In 1314 history was made and the fate of the Scottish nation changed forever

This weekend marks the 700th anniversary of the Battle of Bannockburn (June 23–24, 1314) – a momentous battle in Scottish history where the Scots regained their independence and led by Robert the Bruce they defeated the English and Bruce was named the King of Scotland.

By the time the battle took place, the Scots had managed to clear the country of all English troops with the exception of Stirling Castle, which had been promised to be surrendered if not relieved by June 24. To meet the large army that Edward II of England had collected for battle, Robert the Bruce had assembled his smaller force a mile or two south of Stirling, where they could keep hidden from English Cavalry until they were ready to attack.

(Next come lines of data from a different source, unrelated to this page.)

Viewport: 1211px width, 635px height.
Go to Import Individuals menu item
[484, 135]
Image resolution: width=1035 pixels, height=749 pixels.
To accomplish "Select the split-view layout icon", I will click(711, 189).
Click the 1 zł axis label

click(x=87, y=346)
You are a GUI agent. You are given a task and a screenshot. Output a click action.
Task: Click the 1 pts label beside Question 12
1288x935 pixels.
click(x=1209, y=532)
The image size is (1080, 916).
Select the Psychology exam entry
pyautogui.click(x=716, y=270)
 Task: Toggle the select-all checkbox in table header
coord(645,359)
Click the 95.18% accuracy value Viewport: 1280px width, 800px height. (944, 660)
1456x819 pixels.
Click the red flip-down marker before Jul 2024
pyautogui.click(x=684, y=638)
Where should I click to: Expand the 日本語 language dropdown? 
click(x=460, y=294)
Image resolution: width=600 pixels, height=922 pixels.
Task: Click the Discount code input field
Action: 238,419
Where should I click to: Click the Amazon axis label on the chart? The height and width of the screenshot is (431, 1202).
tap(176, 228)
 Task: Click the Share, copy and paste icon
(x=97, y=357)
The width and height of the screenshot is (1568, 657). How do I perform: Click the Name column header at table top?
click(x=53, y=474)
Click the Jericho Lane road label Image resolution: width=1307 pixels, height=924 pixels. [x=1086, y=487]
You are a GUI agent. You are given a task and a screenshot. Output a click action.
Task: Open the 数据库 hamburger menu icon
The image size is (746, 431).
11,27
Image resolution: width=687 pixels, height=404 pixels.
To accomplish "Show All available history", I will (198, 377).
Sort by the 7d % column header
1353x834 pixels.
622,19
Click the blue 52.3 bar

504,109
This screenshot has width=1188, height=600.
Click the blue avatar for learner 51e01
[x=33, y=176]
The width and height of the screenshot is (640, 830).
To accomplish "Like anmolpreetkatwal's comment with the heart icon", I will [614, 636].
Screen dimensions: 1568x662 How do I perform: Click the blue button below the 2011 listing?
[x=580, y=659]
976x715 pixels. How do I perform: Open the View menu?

The Scottish army that consisted mostly of pikemen, was outnumbered by almost three times by English foot soldiers and cavalry; but with their great knowledge and understanding of the terrain they were able to overcome this and take out the larger forces of the opposition.

Vast numbers of the English army ended up confined in a small, boggy area between the River Forth and the burn (Bannock Burn) on the opposite side. Due to this they did not have enough room for their men to fight so Bruce took advantage of the enemy’s confusion and confinement and attacked.

The final fling came when the defeated English army was finally put to flight by a charge of about 2,000 Scottish men who charged from Gillies Hill, which overlooked the battlefield. The succeeding massacre was huge and many of the English men who managed to survive the battle were left for dead and perished in the Bannock Burn. Edward II managed to escape the battle and ran away to Dunbar before fleeing the country back to England.

It is impossible to gage the exact numbers that were betrothed in this battle, but it is said that the English probably fought with 3,000 horsemen and 20,000 on foot, the Scots perhaps only 7,000 or even as few as 5,000.

The numbers of the English killed and held as prisoners included the earls of Hereford and Gloucester, more than 60 barons and bannerets along with many scores of knights. The Scottish army claimed to have lost numerous pikemen but only two knights. The English were shocked by the deafeat of the Scots and began to adopt their tactic of fighting on foot. The Scottish regard the Battle of Bannockburn the culmination of their War of Independence.